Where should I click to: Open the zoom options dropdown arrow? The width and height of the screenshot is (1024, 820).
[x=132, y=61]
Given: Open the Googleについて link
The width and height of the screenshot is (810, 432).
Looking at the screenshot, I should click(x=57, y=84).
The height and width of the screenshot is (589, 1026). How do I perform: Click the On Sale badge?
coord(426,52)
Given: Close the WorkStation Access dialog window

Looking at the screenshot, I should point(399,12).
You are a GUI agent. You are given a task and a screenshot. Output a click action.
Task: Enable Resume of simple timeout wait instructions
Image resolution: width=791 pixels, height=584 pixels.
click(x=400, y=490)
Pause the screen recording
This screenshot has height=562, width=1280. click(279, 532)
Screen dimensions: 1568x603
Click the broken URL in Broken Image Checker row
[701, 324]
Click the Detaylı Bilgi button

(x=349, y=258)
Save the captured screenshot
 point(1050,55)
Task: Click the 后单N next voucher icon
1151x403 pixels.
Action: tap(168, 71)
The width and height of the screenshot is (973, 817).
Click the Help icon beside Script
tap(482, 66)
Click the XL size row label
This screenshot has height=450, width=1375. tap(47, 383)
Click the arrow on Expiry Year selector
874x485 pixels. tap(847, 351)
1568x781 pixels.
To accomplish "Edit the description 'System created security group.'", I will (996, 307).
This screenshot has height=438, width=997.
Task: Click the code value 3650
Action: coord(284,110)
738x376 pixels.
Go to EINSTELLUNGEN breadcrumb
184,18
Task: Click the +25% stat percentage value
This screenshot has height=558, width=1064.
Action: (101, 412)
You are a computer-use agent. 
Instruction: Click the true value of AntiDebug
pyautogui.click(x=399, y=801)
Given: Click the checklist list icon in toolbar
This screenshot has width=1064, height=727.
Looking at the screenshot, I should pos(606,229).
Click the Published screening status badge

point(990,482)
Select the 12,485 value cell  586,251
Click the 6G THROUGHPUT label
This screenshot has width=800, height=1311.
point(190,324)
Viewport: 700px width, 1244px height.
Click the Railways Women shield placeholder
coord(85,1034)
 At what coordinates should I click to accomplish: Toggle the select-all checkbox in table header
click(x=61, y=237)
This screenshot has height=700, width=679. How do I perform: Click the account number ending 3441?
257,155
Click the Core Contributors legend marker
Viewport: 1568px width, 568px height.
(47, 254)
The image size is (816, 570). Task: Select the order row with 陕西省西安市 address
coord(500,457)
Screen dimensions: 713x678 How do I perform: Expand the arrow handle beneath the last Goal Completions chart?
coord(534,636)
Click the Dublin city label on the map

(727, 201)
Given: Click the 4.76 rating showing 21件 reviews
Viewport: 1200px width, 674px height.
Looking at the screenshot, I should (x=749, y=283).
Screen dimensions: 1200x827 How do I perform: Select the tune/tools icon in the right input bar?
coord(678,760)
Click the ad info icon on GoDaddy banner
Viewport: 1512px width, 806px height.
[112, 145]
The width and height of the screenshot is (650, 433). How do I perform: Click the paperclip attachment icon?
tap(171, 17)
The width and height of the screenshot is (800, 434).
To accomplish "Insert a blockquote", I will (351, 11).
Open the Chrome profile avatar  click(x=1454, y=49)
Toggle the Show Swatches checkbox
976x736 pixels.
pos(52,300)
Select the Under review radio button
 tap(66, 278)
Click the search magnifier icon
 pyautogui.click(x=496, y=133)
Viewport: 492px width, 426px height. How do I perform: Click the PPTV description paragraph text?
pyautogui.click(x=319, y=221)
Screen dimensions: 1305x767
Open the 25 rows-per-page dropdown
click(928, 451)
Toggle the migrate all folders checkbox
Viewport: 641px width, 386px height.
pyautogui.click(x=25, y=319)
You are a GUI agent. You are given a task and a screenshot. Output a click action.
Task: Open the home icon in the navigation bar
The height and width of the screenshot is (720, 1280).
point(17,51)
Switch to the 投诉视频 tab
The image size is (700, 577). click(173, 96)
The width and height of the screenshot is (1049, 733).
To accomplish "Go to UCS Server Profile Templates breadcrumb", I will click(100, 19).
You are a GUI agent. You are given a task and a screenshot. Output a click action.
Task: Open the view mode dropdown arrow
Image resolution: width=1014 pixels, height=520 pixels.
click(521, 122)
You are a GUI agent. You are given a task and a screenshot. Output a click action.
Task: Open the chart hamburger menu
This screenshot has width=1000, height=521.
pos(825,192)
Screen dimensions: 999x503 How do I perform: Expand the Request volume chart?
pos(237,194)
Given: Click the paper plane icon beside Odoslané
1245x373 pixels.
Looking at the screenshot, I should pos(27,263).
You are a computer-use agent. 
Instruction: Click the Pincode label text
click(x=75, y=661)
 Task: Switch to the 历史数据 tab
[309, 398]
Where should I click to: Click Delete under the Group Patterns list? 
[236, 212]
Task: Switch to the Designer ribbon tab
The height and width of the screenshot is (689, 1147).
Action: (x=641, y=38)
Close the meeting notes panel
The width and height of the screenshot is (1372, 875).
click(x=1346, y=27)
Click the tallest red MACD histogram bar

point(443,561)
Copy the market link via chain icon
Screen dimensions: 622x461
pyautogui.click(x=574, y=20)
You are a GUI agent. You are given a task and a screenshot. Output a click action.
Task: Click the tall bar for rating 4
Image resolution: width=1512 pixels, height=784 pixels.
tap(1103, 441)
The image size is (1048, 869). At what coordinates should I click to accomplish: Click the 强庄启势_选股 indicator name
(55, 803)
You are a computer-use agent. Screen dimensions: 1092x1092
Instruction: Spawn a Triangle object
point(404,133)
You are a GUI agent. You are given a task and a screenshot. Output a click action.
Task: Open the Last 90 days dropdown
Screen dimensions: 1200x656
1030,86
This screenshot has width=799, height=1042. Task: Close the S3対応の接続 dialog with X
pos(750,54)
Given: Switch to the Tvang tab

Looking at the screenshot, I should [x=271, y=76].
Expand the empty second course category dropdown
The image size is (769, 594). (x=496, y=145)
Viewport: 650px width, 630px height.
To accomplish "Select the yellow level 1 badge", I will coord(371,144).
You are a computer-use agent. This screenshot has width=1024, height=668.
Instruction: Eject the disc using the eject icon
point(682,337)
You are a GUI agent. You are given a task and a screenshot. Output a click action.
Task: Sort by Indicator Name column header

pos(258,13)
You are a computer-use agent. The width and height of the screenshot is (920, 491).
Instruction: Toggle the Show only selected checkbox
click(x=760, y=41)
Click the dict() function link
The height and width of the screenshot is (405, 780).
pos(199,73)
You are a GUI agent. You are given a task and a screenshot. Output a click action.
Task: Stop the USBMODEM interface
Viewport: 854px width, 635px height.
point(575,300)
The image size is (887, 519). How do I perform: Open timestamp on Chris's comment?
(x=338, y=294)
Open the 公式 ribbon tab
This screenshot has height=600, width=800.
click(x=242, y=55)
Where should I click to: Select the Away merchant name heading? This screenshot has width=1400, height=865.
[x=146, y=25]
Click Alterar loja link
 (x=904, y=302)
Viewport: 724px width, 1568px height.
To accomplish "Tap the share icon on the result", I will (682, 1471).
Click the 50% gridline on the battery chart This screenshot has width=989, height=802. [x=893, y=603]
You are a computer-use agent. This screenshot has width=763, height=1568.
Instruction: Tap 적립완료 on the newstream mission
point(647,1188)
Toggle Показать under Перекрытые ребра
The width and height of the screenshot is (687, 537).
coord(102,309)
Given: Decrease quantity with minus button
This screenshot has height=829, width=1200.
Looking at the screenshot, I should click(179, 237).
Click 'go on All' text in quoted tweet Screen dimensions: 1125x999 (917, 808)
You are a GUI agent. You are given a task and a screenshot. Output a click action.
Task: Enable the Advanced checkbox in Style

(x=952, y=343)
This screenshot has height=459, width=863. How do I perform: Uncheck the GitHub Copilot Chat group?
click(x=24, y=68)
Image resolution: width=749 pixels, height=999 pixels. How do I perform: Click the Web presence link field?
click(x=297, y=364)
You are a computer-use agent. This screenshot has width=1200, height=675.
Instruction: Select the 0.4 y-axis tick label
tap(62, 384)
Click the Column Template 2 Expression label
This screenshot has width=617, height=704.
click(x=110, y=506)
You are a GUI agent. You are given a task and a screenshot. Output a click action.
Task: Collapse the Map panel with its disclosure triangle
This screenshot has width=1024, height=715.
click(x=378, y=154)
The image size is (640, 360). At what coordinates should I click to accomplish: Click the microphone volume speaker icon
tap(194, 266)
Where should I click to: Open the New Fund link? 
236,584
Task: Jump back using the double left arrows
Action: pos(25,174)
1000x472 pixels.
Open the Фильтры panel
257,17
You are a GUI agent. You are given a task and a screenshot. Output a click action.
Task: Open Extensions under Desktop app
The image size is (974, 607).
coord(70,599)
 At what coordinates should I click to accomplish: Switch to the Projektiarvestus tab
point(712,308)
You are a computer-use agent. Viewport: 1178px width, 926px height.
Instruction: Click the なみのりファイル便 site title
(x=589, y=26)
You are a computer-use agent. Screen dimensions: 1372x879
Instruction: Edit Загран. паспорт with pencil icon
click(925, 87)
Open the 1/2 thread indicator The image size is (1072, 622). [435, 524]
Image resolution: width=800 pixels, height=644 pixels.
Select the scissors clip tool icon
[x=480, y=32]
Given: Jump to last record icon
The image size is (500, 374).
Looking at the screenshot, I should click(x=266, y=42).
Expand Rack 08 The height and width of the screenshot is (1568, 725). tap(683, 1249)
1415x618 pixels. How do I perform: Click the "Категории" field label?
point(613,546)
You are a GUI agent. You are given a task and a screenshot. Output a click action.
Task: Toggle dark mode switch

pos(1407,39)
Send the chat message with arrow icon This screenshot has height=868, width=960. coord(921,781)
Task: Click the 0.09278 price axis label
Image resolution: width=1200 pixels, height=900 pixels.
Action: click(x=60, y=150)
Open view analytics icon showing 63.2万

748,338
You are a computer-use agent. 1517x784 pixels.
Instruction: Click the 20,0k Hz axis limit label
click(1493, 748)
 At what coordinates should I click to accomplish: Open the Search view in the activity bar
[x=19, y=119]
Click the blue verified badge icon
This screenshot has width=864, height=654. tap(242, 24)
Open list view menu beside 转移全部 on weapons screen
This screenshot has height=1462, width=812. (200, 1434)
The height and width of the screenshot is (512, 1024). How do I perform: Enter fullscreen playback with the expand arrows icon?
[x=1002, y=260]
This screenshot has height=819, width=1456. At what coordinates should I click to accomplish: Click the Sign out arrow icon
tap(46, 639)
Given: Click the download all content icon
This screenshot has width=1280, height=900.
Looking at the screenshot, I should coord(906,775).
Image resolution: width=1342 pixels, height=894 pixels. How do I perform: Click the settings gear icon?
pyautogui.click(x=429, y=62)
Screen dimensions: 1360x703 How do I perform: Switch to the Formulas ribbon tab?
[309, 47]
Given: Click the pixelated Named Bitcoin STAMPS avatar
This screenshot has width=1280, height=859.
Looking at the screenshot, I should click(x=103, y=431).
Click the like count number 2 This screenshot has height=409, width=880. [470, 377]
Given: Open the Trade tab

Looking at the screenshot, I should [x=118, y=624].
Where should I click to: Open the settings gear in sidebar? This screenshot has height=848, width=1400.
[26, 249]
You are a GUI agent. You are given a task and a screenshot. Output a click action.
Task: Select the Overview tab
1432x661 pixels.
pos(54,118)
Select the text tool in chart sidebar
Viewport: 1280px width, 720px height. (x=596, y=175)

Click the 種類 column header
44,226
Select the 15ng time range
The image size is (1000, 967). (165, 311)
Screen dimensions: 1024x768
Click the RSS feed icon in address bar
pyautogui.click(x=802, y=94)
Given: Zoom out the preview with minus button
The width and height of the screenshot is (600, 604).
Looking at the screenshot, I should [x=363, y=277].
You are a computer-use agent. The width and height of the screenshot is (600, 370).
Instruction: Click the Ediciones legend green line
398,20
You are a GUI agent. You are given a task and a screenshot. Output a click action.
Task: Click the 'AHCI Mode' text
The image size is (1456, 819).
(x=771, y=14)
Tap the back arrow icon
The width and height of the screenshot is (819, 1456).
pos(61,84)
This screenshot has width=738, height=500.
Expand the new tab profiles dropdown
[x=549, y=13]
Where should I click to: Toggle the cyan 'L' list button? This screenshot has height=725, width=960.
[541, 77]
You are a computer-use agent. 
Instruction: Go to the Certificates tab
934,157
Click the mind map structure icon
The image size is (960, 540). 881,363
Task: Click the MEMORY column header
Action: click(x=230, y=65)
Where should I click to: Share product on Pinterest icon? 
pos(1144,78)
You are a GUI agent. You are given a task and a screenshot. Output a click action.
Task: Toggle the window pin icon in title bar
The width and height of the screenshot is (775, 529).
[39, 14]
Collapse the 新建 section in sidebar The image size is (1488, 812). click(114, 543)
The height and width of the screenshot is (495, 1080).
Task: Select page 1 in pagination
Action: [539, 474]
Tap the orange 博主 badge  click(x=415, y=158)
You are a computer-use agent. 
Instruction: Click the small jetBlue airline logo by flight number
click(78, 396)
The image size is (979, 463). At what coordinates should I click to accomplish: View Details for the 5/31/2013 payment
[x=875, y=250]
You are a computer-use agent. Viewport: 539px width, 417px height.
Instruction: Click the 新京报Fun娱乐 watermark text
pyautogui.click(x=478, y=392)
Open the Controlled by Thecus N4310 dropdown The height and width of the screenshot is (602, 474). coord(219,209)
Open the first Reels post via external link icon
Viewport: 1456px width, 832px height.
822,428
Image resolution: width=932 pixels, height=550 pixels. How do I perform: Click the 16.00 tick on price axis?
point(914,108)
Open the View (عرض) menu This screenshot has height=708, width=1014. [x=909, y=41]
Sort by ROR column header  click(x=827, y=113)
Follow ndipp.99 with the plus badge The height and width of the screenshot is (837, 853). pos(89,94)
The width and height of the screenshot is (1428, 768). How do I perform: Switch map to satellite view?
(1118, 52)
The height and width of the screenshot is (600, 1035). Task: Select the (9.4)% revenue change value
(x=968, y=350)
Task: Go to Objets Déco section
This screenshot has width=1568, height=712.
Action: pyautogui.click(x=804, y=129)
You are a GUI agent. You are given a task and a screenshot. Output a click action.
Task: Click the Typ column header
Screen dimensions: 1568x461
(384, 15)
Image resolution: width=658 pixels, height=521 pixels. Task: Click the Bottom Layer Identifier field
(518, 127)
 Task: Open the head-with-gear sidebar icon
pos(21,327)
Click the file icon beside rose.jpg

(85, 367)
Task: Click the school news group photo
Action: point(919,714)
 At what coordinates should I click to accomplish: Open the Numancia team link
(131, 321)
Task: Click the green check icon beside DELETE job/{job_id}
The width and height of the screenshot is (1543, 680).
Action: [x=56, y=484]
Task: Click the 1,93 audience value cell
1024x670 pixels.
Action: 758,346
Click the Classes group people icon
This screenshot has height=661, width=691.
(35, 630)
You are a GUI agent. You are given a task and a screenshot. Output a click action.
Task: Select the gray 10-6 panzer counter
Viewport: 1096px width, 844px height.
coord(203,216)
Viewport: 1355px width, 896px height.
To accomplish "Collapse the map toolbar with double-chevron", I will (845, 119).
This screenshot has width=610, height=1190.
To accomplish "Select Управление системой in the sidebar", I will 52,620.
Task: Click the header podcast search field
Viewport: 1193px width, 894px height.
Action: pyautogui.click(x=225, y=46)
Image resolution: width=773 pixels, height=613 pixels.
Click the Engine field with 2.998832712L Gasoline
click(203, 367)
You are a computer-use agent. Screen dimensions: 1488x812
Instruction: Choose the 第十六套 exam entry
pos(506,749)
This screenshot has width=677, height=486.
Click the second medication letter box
▬▬▬▬▬▬▬▬▬▬
**The task**
If a line in the entries above contains the word "minus", copy it.

**Task answer**
Given: Decrease quantity with minus button
Given: Zoom out the preview with minus button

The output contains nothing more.